Now, there was one little drama when it came to the flavour. What about the almonds? The nuts I used did not have the sharp almond flavour you would associate with a Bakewell tart or a glass of amaretto liqueur, so should I add some almond extract to the barfi? Well, it looked like the answer ought to be a firm no. A few sources cautioned specifically against using bitter almonds as this would spoil the flavour, and I can see how this would be the case if you went crazy with the almond flavour. However, I always find that almond flavour needs a little boost, so I added a couple of drops (not teaspoons, drops!) which in this case really worked well. Just enough to give the merest hint at the almonds it is made from, without overpowering your sense of taste. However, you don’t need to limit yourself to this flavour combination, delicious as it is.
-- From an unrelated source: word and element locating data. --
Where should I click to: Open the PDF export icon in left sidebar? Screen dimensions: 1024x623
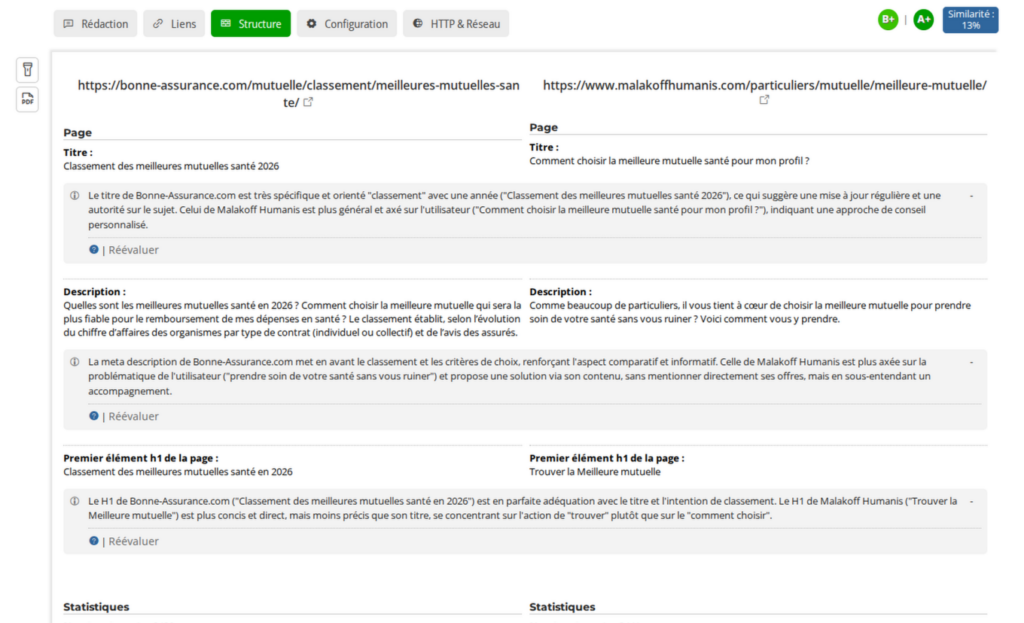click(26, 99)

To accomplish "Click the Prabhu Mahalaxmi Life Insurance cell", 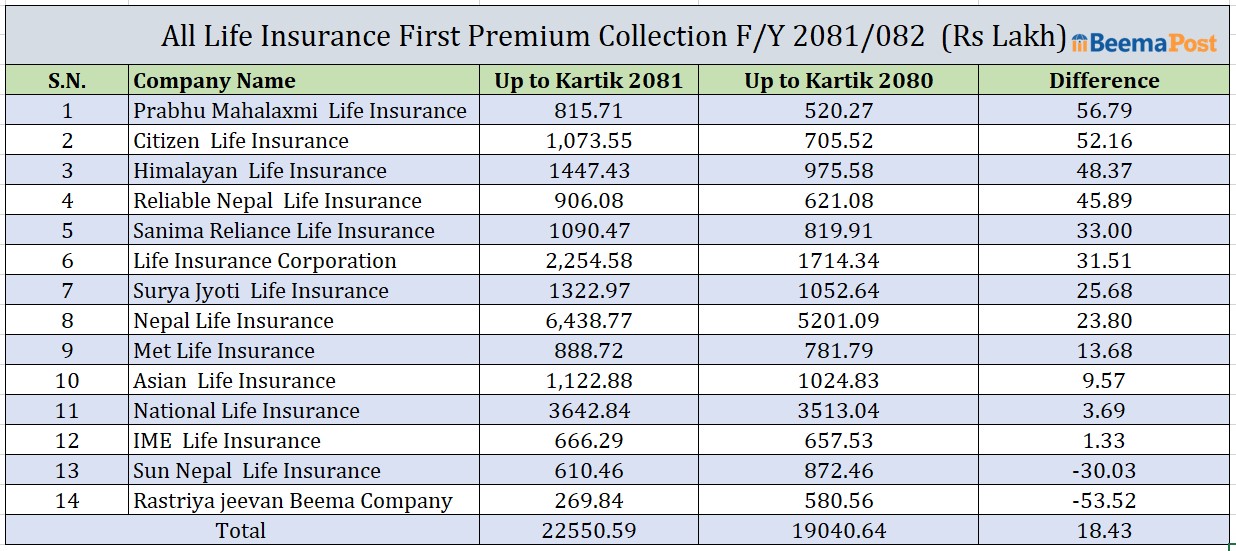I will pyautogui.click(x=300, y=111).
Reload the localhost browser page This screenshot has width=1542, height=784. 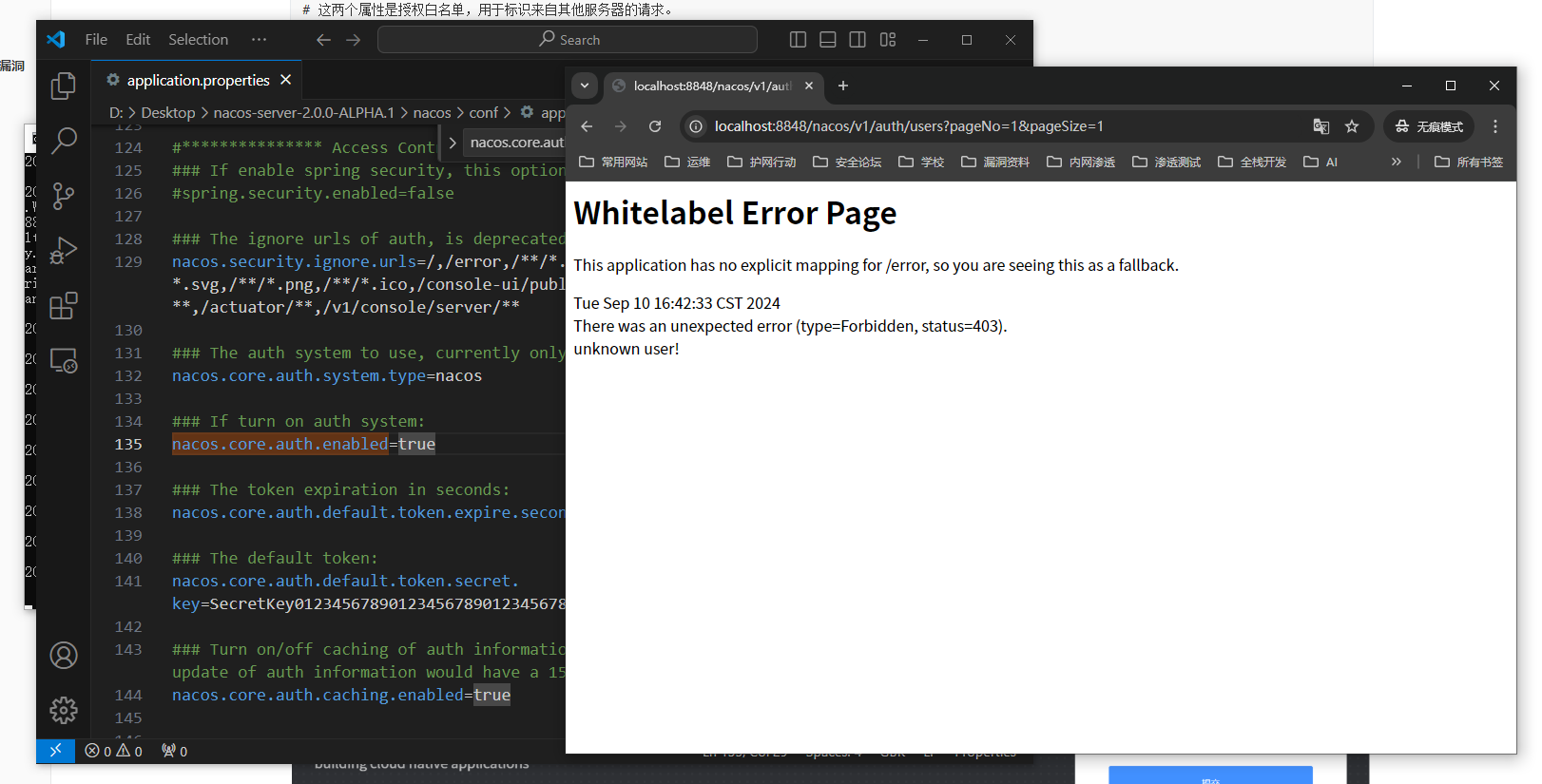click(x=655, y=126)
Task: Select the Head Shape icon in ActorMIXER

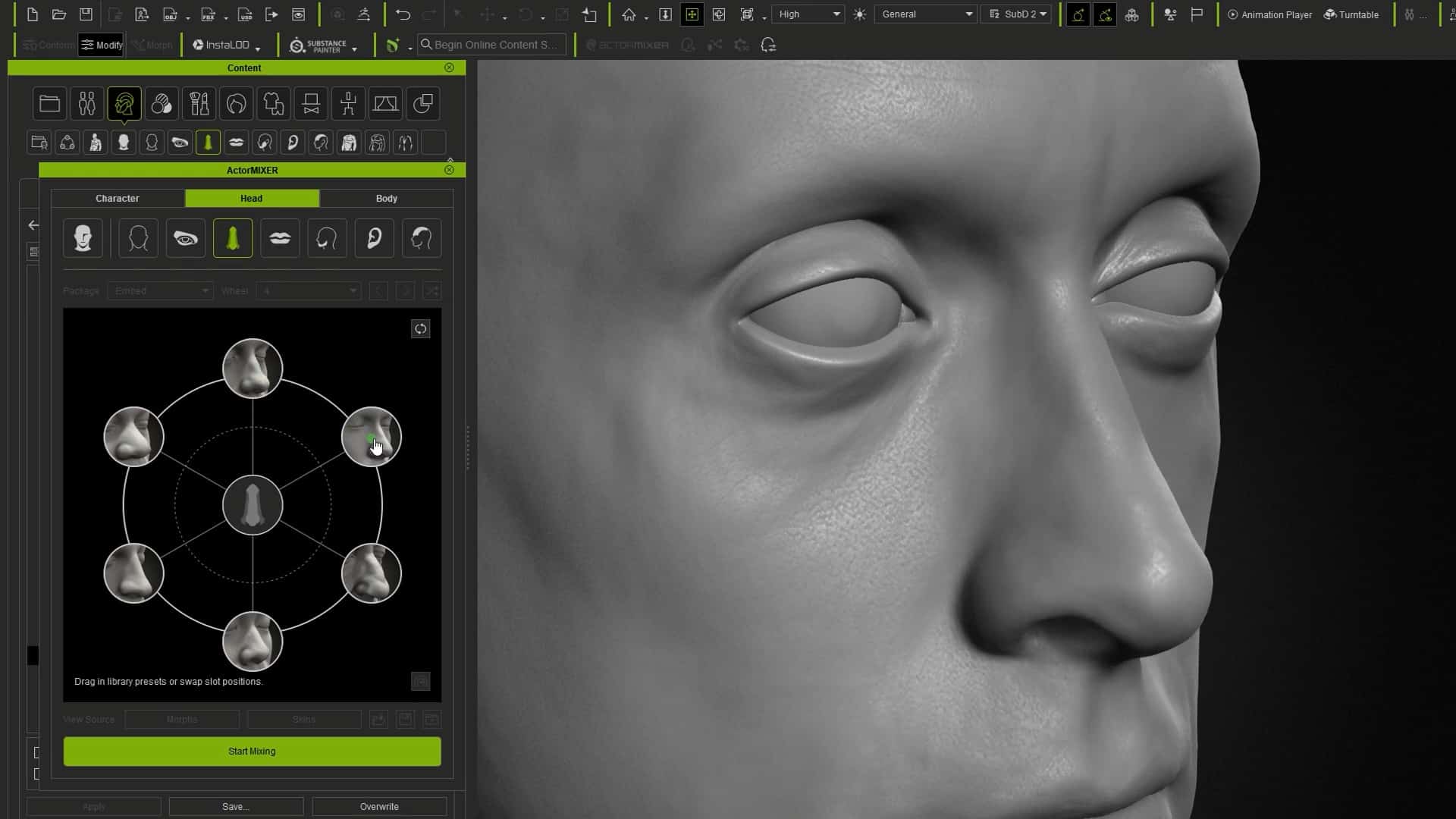Action: point(137,237)
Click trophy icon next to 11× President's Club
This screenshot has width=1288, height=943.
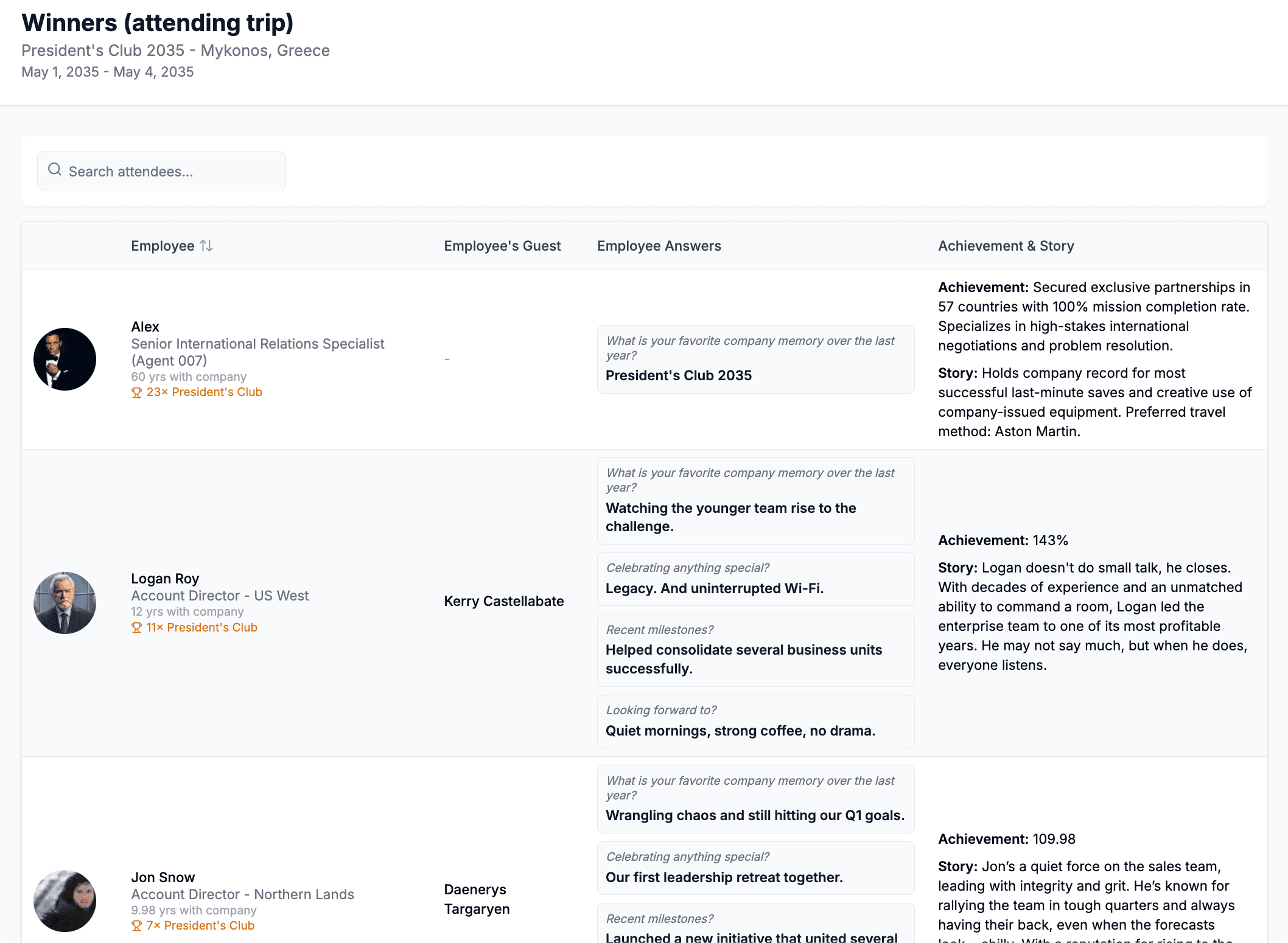tap(136, 628)
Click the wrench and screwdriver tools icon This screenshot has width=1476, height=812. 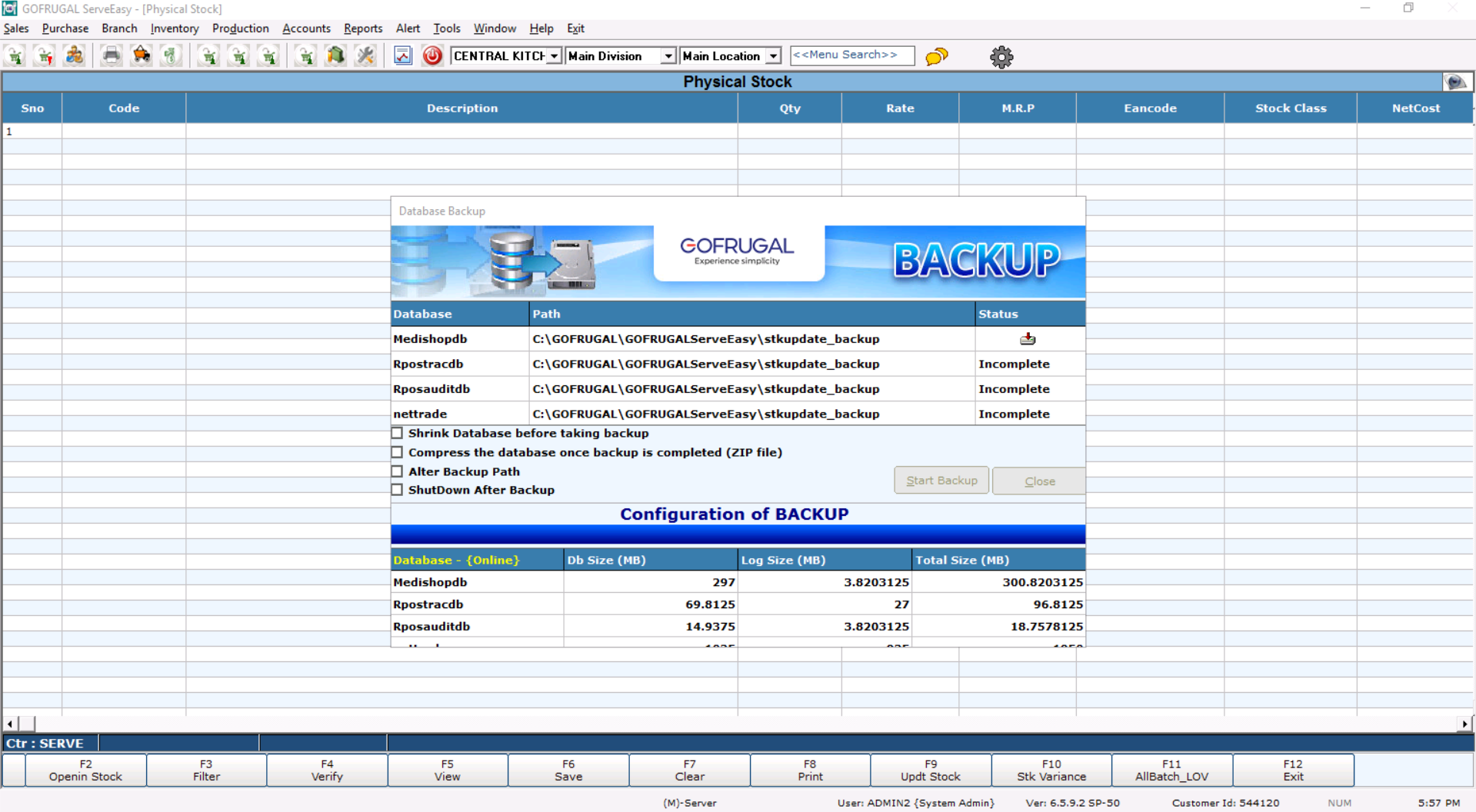(365, 56)
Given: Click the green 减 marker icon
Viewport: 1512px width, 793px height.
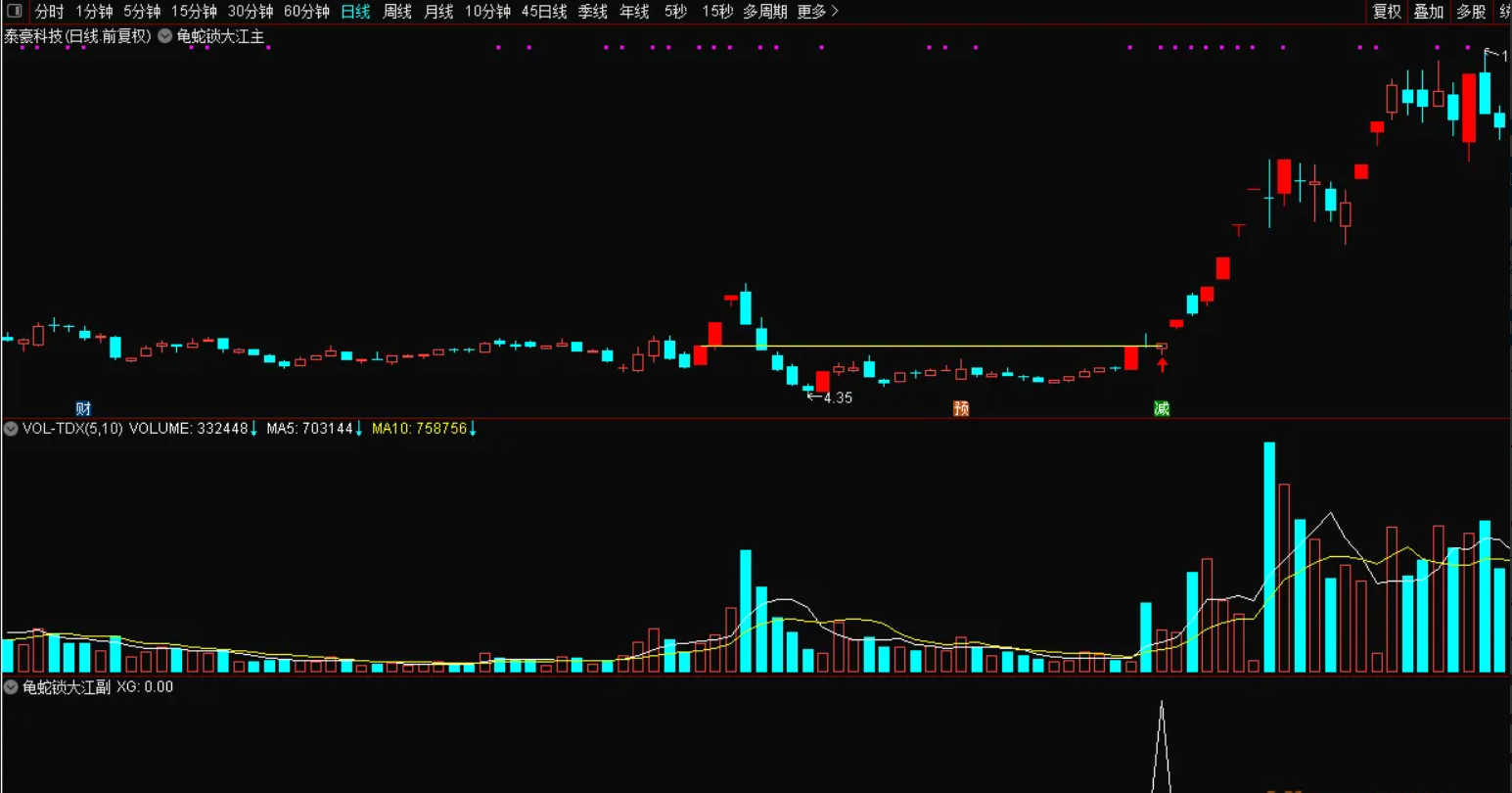Looking at the screenshot, I should [x=1162, y=408].
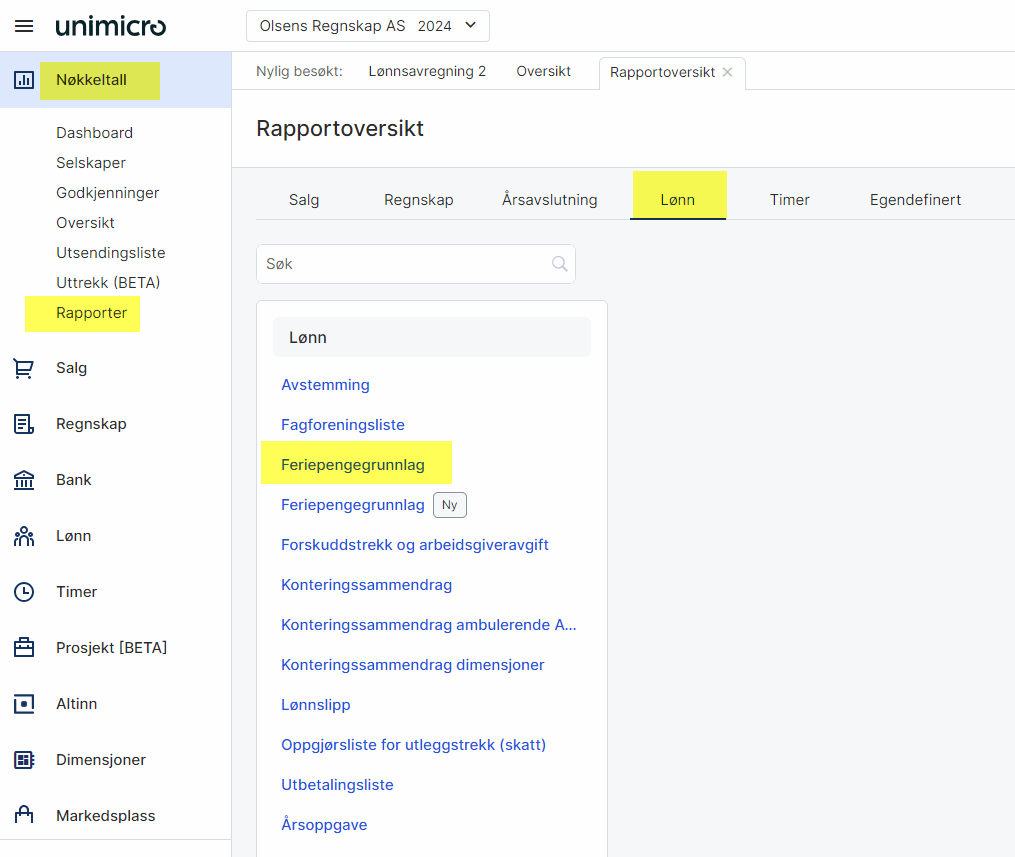Click the search magnifier icon
The height and width of the screenshot is (857, 1015).
pos(559,264)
You could skip the cardamom and instead add some saffron for a brilliant colour and exotic flavour, or use rosewater for a floral note. You can also replace the almonds for other nuts, such as pistachio or cashew, or finely-ground coconut.

This is all well and good, but of course the real fun came with the silver leaf, or vark as it is called in India (great name, fnar fnar!). I looked high and low for this stuff, but in the end I ordered it online. Once my barfi had cooled, I had to tease the sheets of silver from between their protective paper sheets, and carefully arrange them. The silver is so fragile that you can easily tear it if you take a cack-handed approach, and fingers are about the worst possible thing you can use! It took to the surface immediately, even though it did not seem particularly sticky, and then it was a case of lightly pushing it down onto the barfi with a soft brush. Soft is the operative word here, as anything with stiff bristles will damage the silver and cause it to tear. Clearly you don’t have to use silver (or indeed gold) leaf when you make barfi, but it does make the finished result look very special indeed.
barfi2

To make badam barfi (makes around 32 pieces):

• 400g white sugar
• 400ml whole milk
• 300g finely ground almonds
• 1/2 teaspoon ground cardamom
• 1 tablespoon ghee (*)
• 2 handfuls pistachios, roughly chopped
• silver or gold leaf, 8 sheets

1. Put the milk and sugar into a saucepan. Cook to the thread stage (110°C / 230°F).

2. Add half the cardamom and all the ground almonds. Cook until the mixture is thick and comes away from the sides of the pan – a drop left to cool on a plate should hold its shape and be slightly firm. This can take up to 15 minutes (or longer) so be patient and keep stirring to prevent burning. It will be a good upper arm workout!

3. Add the rest of the cardamom, the ghee and the pistachios. Stir well, then divide between two square trays lined with greaseproof paper (I also rubbed each lightly with a little ghee to help prevent sticking).

4. Use a rubber spatula to smooth the top of the barfi. Take a sharp knife and score lightly (I did squares of 3x3cm, but diamonds also look good). Leave until completely cold.

5. Cover the top of the barfi with silver leaf (you will need around 4 per tray, 8 in total). Press the silver leaf down with a soft brush, then use a sharp knife to cut the barfi into pieces.

(*) To make ghee: melt unsalted butter on a low heat, and watch it like a hawk. It will hiss and spit, then calm down. The solids will turn light brown and the butter will develop a nutty aroma. Remove from the heat, strain and put to one side to cool.

Worth making? This was really easy to make and the results are both delicious and look stunning when presented at the end of a meal.